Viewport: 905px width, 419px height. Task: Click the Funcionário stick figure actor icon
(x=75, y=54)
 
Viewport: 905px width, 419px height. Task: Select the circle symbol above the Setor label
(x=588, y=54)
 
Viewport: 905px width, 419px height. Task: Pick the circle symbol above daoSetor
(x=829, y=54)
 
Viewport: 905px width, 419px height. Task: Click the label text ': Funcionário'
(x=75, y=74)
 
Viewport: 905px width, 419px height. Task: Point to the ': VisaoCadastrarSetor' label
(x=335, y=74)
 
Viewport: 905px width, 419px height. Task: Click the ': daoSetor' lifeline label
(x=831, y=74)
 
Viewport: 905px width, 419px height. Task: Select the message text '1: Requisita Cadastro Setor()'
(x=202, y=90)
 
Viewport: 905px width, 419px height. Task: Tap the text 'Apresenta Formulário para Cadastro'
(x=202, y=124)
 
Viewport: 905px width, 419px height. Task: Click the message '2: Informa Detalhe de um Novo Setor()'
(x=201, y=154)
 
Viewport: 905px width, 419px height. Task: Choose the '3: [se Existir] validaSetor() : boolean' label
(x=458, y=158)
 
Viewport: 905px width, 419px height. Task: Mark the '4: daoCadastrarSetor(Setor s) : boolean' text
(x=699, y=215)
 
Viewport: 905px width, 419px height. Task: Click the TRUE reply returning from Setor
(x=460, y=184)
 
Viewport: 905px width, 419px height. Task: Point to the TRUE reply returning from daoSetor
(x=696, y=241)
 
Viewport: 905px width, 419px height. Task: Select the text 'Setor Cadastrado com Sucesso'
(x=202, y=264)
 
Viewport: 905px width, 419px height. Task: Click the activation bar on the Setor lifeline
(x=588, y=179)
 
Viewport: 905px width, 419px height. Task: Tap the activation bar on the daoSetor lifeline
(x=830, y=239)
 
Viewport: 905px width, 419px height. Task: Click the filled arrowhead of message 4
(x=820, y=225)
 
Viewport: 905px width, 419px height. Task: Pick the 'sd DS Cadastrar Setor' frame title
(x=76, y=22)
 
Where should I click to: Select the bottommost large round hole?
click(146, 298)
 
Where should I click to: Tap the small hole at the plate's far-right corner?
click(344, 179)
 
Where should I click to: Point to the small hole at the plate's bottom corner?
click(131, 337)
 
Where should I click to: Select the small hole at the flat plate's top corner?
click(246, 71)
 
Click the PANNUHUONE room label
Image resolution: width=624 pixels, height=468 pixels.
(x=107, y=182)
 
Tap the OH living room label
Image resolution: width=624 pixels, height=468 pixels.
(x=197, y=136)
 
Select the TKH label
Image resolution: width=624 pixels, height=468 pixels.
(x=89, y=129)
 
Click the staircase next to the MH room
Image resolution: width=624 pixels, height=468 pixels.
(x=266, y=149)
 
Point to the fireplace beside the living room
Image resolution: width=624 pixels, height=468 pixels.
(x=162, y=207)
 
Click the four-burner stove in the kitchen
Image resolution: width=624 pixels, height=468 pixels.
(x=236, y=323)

[What the exercise asks] Rewrite the lines of the data above as a numbered list, leaving out the blank lines.

[Answer to this exercise]
1. Viewport: 905px width, 419px height. Task: Click the Funcionário stick figure actor icon
2. (x=75, y=54)
3. Viewport: 905px width, 419px height. Task: Select the circle symbol above the Setor label
4. (x=588, y=54)
5. Viewport: 905px width, 419px height. Task: Pick the circle symbol above daoSetor
6. (x=829, y=54)
7. Viewport: 905px width, 419px height. Task: Click the label text ': Funcionário'
8. (x=75, y=74)
9. Viewport: 905px width, 419px height. Task: Point to the ': VisaoCadastrarSetor' label
10. (x=335, y=74)
11. Viewport: 905px width, 419px height. Task: Click the ': daoSetor' lifeline label
12. (x=831, y=74)
13. Viewport: 905px width, 419px height. Task: Select the message text '1: Requisita Cadastro Setor()'
14. (x=202, y=90)
15. Viewport: 905px width, 419px height. Task: Tap the text 'Apresenta Formulário para Cadastro'
16. (x=202, y=124)
17. Viewport: 905px width, 419px height. Task: Click the message '2: Informa Detalhe de um Novo Setor()'
18. (x=201, y=154)
19. Viewport: 905px width, 419px height. Task: Choose the '3: [se Existir] validaSetor() : boolean' label
20. (x=458, y=158)
21. Viewport: 905px width, 419px height. Task: Mark the '4: daoCadastrarSetor(Setor s) : boolean' text
22. (x=699, y=215)
23. Viewport: 905px width, 419px height. Task: Click the TRUE reply returning from Setor
24. (x=460, y=184)
25. Viewport: 905px width, 419px height. Task: Point to the TRUE reply returning from daoSetor
26. (x=696, y=241)
27. Viewport: 905px width, 419px height. Task: Select the text 'Setor Cadastrado com Sucesso'
28. (x=202, y=264)
29. Viewport: 905px width, 419px height. Task: Click the activation bar on the Setor lifeline
30. (x=588, y=179)
31. Viewport: 905px width, 419px height. Task: Tap the activation bar on the daoSetor lifeline
32. (x=830, y=239)
33. Viewport: 905px width, 419px height. Task: Click the filled arrowhead of message 4
34. (x=820, y=225)
35. Viewport: 905px width, 419px height. Task: Pick the 'sd DS Cadastrar Setor' frame title
36. (x=76, y=22)
37. Where should I click to: Select the bottommost large round hole?
38. click(146, 298)
39. Where should I click to: Tap the small hole at the plate's far-right corner?
40. click(344, 179)
41. Where should I click to: Point to the small hole at the plate's bottom corner?
42. click(131, 337)
43. Where should I click to: Select the small hole at the flat plate's top corner?
44. click(246, 71)
45. Click the PANNUHUONE room label
46. Image resolution: width=624 pixels, height=468 pixels.
47. (x=107, y=182)
48. Tap the OH living room label
49. Image resolution: width=624 pixels, height=468 pixels.
50. (x=197, y=136)
51. Select the TKH label
52. Image resolution: width=624 pixels, height=468 pixels.
53. (x=89, y=129)
54. Click the staircase next to the MH room
55. Image resolution: width=624 pixels, height=468 pixels.
56. (x=266, y=149)
57. Point to the fireplace beside the living room
58. Image resolution: width=624 pixels, height=468 pixels.
59. (x=162, y=207)
60. Click the four-burner stove in the kitchen
61. Image resolution: width=624 pixels, height=468 pixels.
62. (x=236, y=323)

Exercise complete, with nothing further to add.